AWS AppSync: Getting started

How to create an AppSync API, add a schema, configure data sources and resolvers, and test using the AWS Management Console

Tamás Sallai

14 mins

Want to learn AWS serverless development? Click here

AWS AppSync is a managed GraphQL service integrated into the AWS cloud. It offers a graph-based way to query data and that offers several benefits over the REST model. On the other hand, it introduces a lot of new concepts that make this technology harder to adopt, not to mention the AWS-specific additions AppSync brings to the table.

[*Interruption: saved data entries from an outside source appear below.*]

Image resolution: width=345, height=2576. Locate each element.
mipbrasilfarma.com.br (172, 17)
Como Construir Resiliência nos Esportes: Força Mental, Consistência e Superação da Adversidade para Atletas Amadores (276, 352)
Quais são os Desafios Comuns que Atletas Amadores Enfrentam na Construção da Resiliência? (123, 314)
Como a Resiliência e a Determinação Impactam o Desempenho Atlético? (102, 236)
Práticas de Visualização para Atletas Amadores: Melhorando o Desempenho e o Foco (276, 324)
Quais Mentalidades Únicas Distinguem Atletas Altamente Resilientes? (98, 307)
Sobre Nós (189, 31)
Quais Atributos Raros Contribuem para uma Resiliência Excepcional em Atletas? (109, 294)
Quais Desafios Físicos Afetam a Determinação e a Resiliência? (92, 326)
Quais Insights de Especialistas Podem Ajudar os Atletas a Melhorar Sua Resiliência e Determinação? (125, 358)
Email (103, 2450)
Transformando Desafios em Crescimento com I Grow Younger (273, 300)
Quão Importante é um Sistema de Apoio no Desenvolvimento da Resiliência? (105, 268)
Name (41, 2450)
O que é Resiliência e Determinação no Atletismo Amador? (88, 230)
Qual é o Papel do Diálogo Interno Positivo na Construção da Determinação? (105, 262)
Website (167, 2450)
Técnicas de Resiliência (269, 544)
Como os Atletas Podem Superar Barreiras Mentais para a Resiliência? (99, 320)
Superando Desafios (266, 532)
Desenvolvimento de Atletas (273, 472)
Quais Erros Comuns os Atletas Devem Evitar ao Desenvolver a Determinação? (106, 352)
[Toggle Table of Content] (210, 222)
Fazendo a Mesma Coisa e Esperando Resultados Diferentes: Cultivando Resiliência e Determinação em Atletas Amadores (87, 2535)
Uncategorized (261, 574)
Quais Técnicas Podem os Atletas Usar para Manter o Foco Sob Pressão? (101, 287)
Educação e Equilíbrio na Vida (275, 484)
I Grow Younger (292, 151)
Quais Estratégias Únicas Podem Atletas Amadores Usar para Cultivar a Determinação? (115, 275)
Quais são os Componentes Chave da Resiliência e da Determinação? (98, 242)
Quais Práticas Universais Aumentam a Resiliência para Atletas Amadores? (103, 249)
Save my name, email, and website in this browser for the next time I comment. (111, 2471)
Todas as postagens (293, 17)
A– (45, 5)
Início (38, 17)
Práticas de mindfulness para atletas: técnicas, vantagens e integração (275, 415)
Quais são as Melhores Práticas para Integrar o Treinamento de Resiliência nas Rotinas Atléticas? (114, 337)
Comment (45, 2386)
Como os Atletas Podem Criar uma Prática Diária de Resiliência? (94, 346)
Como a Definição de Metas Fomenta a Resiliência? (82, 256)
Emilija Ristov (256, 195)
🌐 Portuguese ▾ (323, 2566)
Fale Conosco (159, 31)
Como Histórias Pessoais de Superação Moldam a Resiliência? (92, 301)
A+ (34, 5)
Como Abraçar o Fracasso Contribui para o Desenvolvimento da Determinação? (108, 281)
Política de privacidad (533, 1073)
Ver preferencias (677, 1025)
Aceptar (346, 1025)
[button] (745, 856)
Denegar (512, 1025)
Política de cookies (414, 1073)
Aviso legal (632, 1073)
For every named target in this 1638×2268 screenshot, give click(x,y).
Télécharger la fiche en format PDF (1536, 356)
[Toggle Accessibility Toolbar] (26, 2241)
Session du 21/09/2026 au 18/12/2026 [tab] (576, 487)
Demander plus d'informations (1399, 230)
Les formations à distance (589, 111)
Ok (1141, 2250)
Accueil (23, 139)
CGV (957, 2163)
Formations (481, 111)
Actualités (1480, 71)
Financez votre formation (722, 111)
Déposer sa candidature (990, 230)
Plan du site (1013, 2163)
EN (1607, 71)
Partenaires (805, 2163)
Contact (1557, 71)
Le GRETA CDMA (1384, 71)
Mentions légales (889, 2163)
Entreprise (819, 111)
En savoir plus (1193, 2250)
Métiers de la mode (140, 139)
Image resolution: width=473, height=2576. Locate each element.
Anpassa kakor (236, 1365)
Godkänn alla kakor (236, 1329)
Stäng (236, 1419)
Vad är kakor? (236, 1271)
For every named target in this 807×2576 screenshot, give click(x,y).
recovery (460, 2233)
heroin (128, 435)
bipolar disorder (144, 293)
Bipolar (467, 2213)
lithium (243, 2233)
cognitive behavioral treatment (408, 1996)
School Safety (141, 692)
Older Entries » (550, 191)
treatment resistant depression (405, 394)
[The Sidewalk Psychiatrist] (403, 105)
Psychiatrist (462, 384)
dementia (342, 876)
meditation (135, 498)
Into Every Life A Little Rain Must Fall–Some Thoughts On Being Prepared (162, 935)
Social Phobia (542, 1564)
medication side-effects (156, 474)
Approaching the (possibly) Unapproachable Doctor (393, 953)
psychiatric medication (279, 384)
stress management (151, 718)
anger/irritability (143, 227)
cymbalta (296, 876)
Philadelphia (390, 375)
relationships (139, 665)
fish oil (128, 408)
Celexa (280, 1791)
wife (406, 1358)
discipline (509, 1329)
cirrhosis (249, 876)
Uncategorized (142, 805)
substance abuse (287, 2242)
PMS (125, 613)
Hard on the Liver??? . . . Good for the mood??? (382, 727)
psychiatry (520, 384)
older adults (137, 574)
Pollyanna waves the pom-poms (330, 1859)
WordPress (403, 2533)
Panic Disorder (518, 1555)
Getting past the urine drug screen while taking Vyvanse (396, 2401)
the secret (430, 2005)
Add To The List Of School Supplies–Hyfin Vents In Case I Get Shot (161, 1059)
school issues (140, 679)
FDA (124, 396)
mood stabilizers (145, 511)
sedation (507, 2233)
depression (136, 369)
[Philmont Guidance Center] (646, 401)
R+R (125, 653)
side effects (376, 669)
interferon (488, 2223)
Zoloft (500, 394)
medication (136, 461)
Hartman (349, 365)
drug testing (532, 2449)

In this article, we'll cover a simple GraphQL data model and how to deploy it with AppSync using the AWS Management Console. You'll learn about the important concepts of GraphQL (GraphQL schema, resolvers) and AppSync (Data sources), see how to create and configure the resources needed for the API, and we'll close with a detailed discussion on how each piece works to provide a response to GraphQL queries.

What is AWS AppSync

A first look at GraphQL and its AWS-managed implementation

Book

Building GraphQL APIs with AWS AppSync

How to design, implement, and deploy GraphQL-based APIs on the AWS cloud

The data model

As with every API, we first need to think about what kind of data we want to store and their relationships. In this example, we'll have users and every user can have a list of Todo items.

With this model, the API will offer queries to fetch all users and by id, then to query the Todo items for a given user. It will also allow creating new items for the users.

Step #1: Create the API

The first step is to go to the AppSync Console and create a new API. AWS offers several wizards and templates, but start from scratch instead. The only required argument is a name, which does not need to be unique in a region.

Authorization: API key vs IAM vs Cognito

AppSync provides several ways to setup authorization (who can call the API). Most tutorials use the API key approach, where you generate keys on the Console then send that key with every request. It's a good way to get started and start seeing responses, but it's not a permanent solution.

IAM authorization uses IAM entities (users or roles) and you can use policies attached to them to fine-tune access control. It is good when the clients have AWS credentials (Access Key ID and Secret Access Key), which is the case when using the Management Console, but it's usually not the intended usage.

AWS IAM deep dive: How IAM users and groups work

How to give Console and programmatic access to the AWS account

Then Cognito authorization is the most versatile and it supports login to a website and sending requests to the API, a setup that most webapps follow. On the other hand, it requires setting up Cognito, which requires some work.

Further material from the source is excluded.